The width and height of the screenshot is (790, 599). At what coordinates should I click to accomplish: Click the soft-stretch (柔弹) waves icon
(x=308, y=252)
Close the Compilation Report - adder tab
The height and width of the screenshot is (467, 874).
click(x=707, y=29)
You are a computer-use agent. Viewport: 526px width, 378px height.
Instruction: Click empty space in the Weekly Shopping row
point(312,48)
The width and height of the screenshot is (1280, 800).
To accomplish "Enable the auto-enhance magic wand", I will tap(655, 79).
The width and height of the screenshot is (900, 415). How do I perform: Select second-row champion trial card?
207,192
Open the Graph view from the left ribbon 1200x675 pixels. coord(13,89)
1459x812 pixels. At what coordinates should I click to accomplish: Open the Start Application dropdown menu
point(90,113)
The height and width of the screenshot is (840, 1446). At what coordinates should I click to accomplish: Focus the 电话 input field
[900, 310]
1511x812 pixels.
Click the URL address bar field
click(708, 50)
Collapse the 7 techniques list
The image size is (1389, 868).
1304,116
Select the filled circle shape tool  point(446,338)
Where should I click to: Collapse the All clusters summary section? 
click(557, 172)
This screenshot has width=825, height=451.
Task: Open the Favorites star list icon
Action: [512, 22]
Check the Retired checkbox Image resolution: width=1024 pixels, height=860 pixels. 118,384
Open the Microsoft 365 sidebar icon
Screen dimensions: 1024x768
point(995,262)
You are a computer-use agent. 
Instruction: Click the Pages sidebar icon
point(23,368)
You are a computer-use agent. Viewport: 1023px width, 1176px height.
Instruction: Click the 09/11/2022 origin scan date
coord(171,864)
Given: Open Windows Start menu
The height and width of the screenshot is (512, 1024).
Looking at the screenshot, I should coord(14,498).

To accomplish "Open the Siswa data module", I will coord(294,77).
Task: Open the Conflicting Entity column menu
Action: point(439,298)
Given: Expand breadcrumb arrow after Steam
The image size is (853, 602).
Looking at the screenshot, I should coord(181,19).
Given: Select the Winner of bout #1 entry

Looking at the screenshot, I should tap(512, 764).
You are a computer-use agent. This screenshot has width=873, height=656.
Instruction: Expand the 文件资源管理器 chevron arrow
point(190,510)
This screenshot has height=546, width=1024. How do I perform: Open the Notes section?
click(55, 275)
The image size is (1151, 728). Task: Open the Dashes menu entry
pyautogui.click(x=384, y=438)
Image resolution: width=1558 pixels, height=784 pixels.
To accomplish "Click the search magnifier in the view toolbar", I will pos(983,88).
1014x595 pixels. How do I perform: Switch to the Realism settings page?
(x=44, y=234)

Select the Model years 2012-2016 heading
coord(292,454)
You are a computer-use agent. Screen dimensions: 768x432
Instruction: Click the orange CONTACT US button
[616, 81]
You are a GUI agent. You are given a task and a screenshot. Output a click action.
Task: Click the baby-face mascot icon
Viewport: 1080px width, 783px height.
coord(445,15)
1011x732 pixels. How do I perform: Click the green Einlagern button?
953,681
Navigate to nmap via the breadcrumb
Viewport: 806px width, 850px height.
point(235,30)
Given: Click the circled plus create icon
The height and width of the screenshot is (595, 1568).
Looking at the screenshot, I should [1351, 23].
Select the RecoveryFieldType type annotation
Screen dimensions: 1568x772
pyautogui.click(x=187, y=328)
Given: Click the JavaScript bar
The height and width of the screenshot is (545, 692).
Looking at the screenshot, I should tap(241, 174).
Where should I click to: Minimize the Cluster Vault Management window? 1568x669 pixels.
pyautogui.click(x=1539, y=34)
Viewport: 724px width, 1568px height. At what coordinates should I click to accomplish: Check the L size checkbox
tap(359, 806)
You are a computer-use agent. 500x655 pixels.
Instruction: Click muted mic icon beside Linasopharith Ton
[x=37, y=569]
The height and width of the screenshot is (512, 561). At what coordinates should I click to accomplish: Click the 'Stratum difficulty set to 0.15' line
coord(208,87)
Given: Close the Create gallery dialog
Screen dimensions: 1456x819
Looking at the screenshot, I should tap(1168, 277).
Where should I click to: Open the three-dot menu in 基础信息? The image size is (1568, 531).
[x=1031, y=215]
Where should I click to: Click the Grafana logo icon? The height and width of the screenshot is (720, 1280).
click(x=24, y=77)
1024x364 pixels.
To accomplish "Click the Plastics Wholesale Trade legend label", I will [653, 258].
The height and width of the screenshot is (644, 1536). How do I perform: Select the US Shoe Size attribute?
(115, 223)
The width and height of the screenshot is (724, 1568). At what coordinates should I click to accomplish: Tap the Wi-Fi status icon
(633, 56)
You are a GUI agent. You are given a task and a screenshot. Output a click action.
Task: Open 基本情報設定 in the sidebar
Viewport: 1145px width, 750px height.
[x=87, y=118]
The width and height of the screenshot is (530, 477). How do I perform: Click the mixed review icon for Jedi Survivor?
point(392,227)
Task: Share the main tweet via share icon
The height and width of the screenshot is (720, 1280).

▶ Instructions to follow
Exactly reproduce the line containing "The width and height of the screenshot is (724, 1568)." and all lines after it in the material, stopping only at the end.

▶ Answer to the problem
The width and height of the screenshot is (724, 1568). At what coordinates should I click to accomplish: Tap the Wi-Fi status icon
(633, 56)
You are a GUI agent. You are given a task and a screenshot. Output a click action.
Task: Open 基本情報設定 in the sidebar
Viewport: 1145px width, 750px height.
[x=87, y=118]
The width and height of the screenshot is (530, 477). How do I perform: Click the mixed review icon for Jedi Survivor?
point(392,227)
Task: Share the main tweet via share icon
The height and width of the screenshot is (720, 1280).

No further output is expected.